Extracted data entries
++++++++++++++++++++

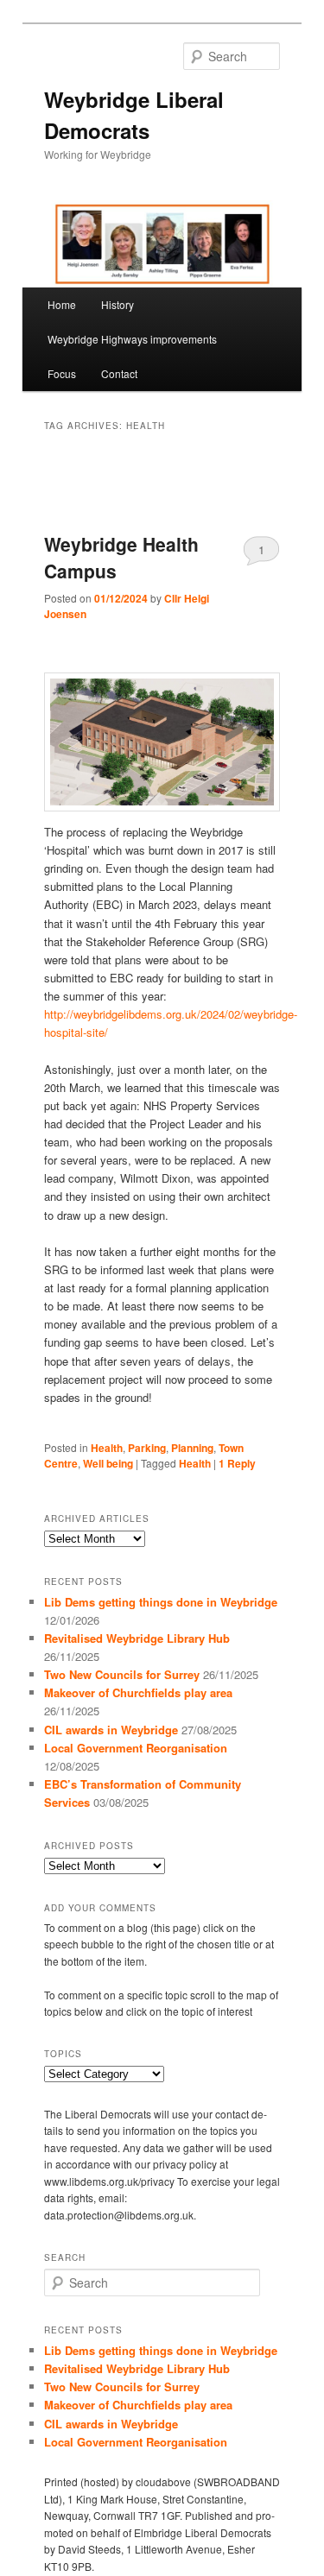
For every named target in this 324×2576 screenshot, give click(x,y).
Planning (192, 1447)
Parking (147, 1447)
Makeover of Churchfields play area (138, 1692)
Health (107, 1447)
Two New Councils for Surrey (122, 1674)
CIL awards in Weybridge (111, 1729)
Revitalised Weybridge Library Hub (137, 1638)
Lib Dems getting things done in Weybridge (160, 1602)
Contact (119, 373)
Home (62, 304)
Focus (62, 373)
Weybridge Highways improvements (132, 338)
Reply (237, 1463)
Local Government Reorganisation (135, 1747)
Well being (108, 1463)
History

++++++++++++++++++++

*Brief*.
With the images removed, give back every entry exactly as shown.

*Your response*.
For every named target in this 324×2576 screenshot, give click(x,y).
Planning (192, 1447)
Parking (147, 1447)
Makeover of Churchfields play area (138, 1692)
Health (107, 1447)
Two New Councils for Surrey (122, 1674)
CIL awards in Weybridge (111, 1729)
Revitalised Weybridge Library Hub (137, 1638)
Lib Dems getting things done in Weybridge (160, 1602)
Contact (119, 373)
Home (62, 304)
Focus (62, 373)
Weybridge Highways improvements (132, 338)
Reply (237, 1463)
Local Government Reorganisation (135, 1747)
Well being (108, 1463)
History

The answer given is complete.